J3のYSCC横浜のFW安彦考真(42)と、17年にブラジル女子1部リーグで日本人選手初のプロ契約を結んだアバイ・キンダーマンのMF藤尾きらら(21)が3日、オンライントークショーを開催し、ブラジルでの経験などを語った。

安彦も高校3年時にブラジルへ留学し、19歳だった96年に現地のグレミオ・マリンガとプロ契約した経歴を持つ。挑戦の地としてブラジルを選んだ理由について安彦は86年から90年までブラジルでプレーしたカズこと三浦知良(53=横浜FC)の影響が大きかったと明かし「カズさんが(日本に)凱旋(がいせん)帰国した時の映像が忘れられなかった」と話した。

日本で通っていた高校は「もともとヤンキー校だった」と振り返り「自分はサッカーのおかげでなんとか生き残れていた。本当は中卒でブラジルにいこうと思っていたけど、さすがに親に怒られて止められました」。1度はかなわなかった夢だったが、友人がブラジル留学へ向かったとの話を聞くと再び意識は強まり「先を越されたと思って、親を説得しないといけないと。新聞配達をしてためたお金を差し出して、これで何とか行かせてほしいと頼みました」と懐かしそうに話した。

藤尾も高校卒業後に、なでしこリーグのクラブなどからのオファーを断り、単身ブラジルへ。まずは入団テストを受けるところから始まり、「奇跡でした」と3度目の挑戦でついにレシフェとの契約を勝ち取った。

2人は現地選手のハングリーさとサッカー観についても語った。藤尾の所属するアバイ・キンダーマンはほとんどがブラジル人選手。日々、おのおのが自分の意見をはっきりと主張しているといい「『いいプレーをしているのに、何でこの給料なんだ』とかも言ったりしている。みんな家族のために働いているので、その強さはありますね」と語った。

練習でも日本とは違う部分があるといい「体を全部使ってボールを扱う。指先から足先までフルパワーで使って、力も強いので全力でやらないと勝てない」と話した。トラップやパスなどの技術練習はほとんど行わず、味方との呼吸が合っていれば体のどこでボールを止めるのかも自由だという。「向こうの人はタイミングがずれるのを結構嫌います。このタイミング、この速さっていうのがあって、それを理解しているからこそ、技術ではなくて、味方がこう動いたら自分はこうしないといけないなど、チームのサッカーとしての練習を多くやっています」と話した。この話には安彦もうなずきながら同調した。

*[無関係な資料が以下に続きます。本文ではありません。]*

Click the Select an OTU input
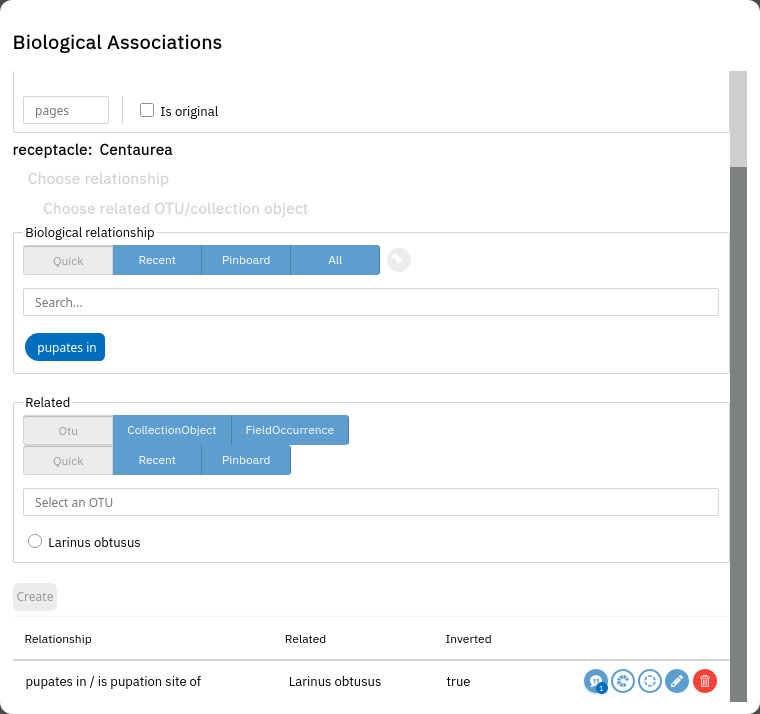This screenshot has width=760, height=714. tap(370, 502)
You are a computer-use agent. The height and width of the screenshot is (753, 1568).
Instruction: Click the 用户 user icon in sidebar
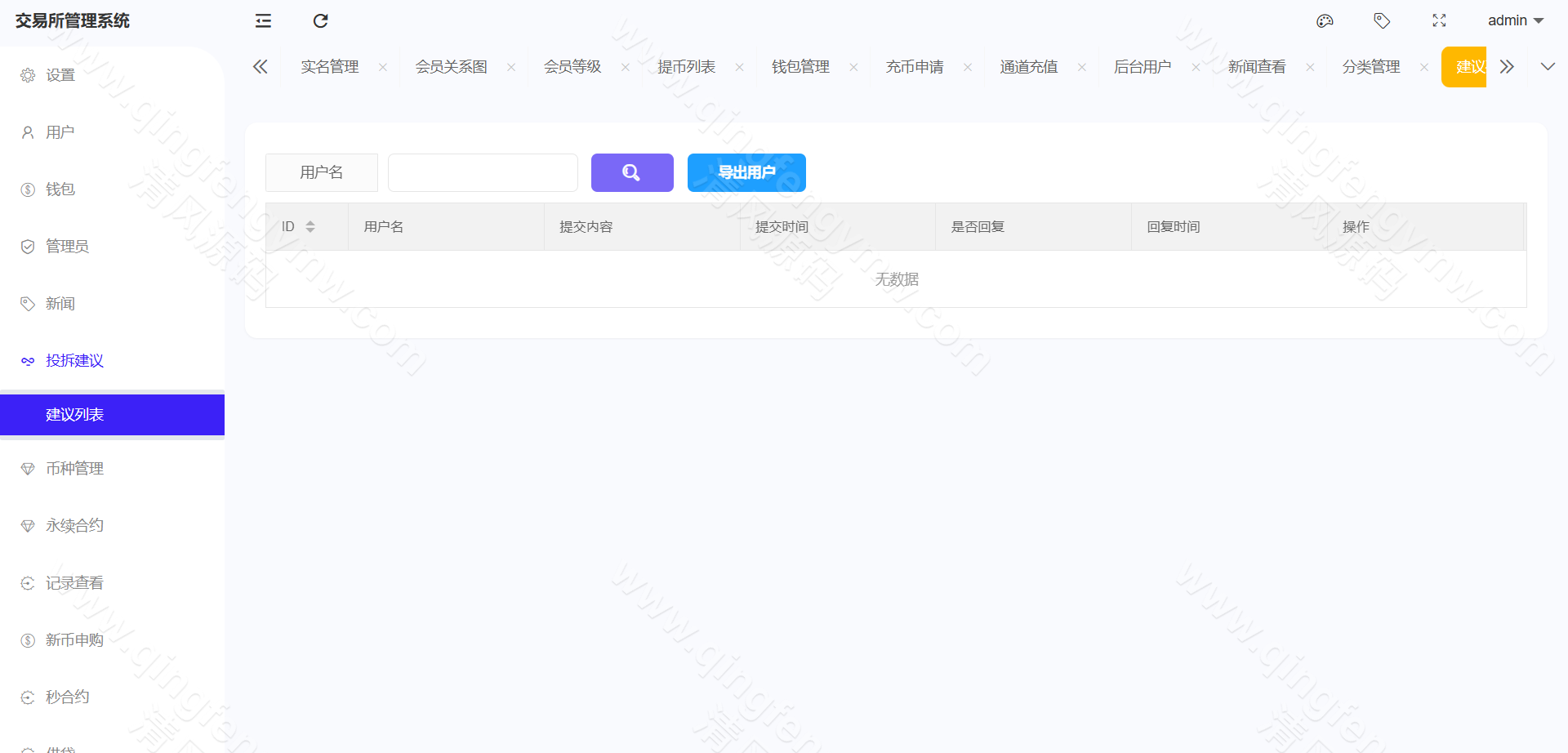tap(27, 131)
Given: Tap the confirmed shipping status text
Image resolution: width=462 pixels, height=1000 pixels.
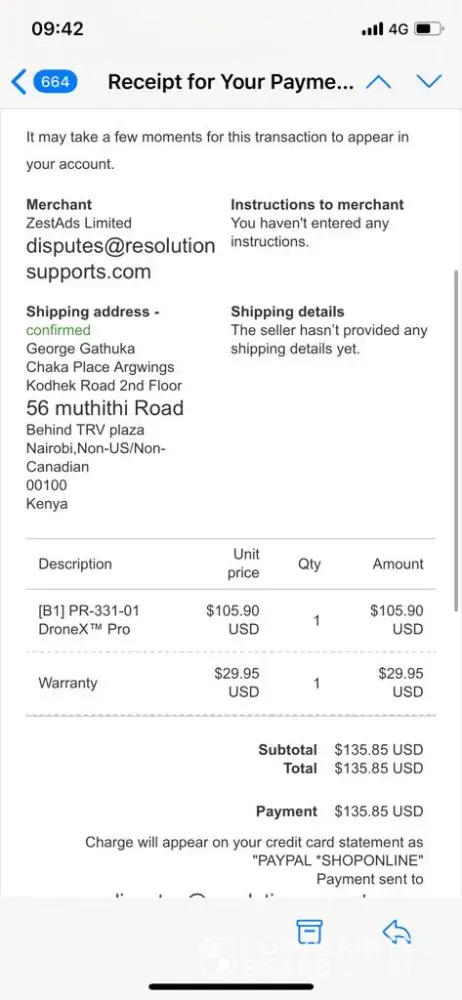Looking at the screenshot, I should [58, 330].
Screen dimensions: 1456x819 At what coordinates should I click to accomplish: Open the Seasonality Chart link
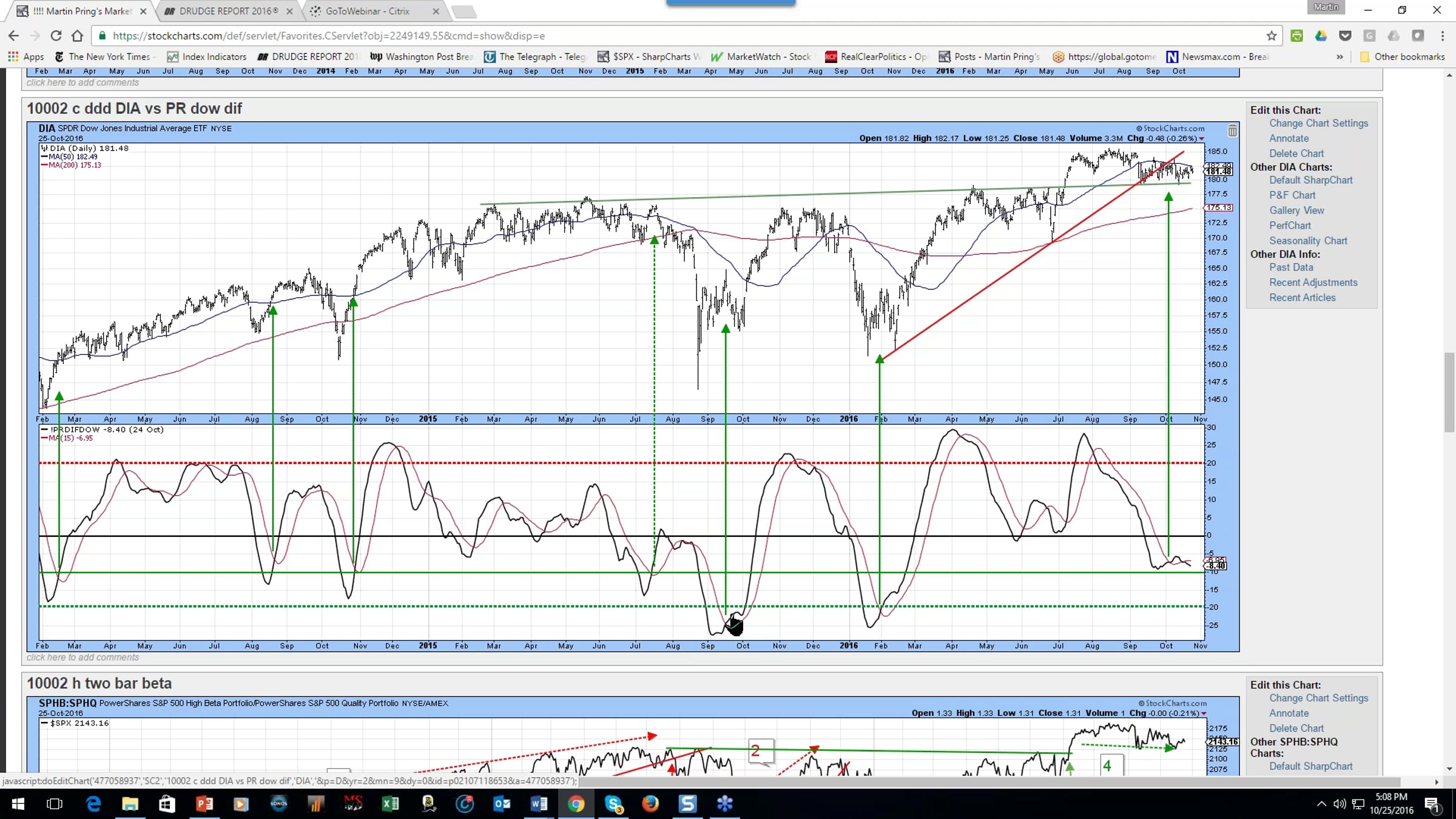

加えて安彦はブラジルでは練習から激しく削ることは当たり前だと話し「『どの指でシュート打ってる?』とか聞かれるんですよ。おれは親指で打ってるとか。全身をどう使うかの感覚は彼らの全てのような気がします。日本人の思うサッカーがうまいとはちょっと違う感覚なのかなと思います」と説明した。

現在、新型コロナウイルスの感染拡大の影響でJ3はリーグ戦開幕が延期状態に。藤尾は負傷の影響もあり昨秋から一時帰国していたが、日本からの入国となるとブラジルで隔離処置などを受けといい、チームに合流できないまま待機している状態だ。藤尾は「今は1日ごとにチームにコンディションを報告して、疲労度に応じて送られてきたメニューを見て練習をやっています」と話し、一刻も早い終息を願った。

この日のトークショーはサッカーをはじめとするスポーツ人材の育成などを行うアセンダーズ株式会社が主催し、スポーツ界やトレーナー業への就職などを目指す学生や社会人など約70人が2人の話に耳を傾けていた。